When the substrate is in the form of a film, i.e., when the piezoelectric thin film is formed on a film-type substrate which is formed on a base material, the propagation velocity v and the electromechanical coefficient K.sup.2 also depend on the thickness of the film-type substrate.
In a surface acoustic wave device which is formed by a ZnO layer and a diamond or diamond-like carbon film, however, absolutely no recognition has been made as to the relation between the film thicknesses of the ZnO and diamond films and the propagation velocity and the electromechanical coefficient.
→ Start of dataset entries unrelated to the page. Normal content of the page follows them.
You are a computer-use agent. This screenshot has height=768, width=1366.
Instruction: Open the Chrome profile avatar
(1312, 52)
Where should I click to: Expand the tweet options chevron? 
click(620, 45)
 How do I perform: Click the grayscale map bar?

Therefore, it has been impossible to properly design a high-efficiency surface acoustic wave device operating in a high frequency range.
As disclosed in Japanese Patent Laying-Open No. 3-198412 (1991), the inventors have implemented surface acoustic wave devices having high surface acoustic wave propagation velocities and large electromechanical coefficients by defining film thickness ranges of ZnO layers in relation to wavelengths while specifying modes of surface acoustic waves as to four types of devices shown in FIGS. 3 to 6.
When a surface acoustic wave device is formed by a piezoelectric thin film which is grown on a substrate having a higher sound velocity than the piezoelectric material, a plurality of surface acoustic waves having different propagation velocities v are generally excited in a zeroth order mode, a first order mode, a second order mode, . . . successively from the smaller velocity side.
The inventors have disclosed surface acoustic wave devices particularly utilizing zeroth, first and third order modes in detail in the aforementioned gazette. However, no sufficient disclosure has been made as to a surface acoustic wave device utilizing a second order mode.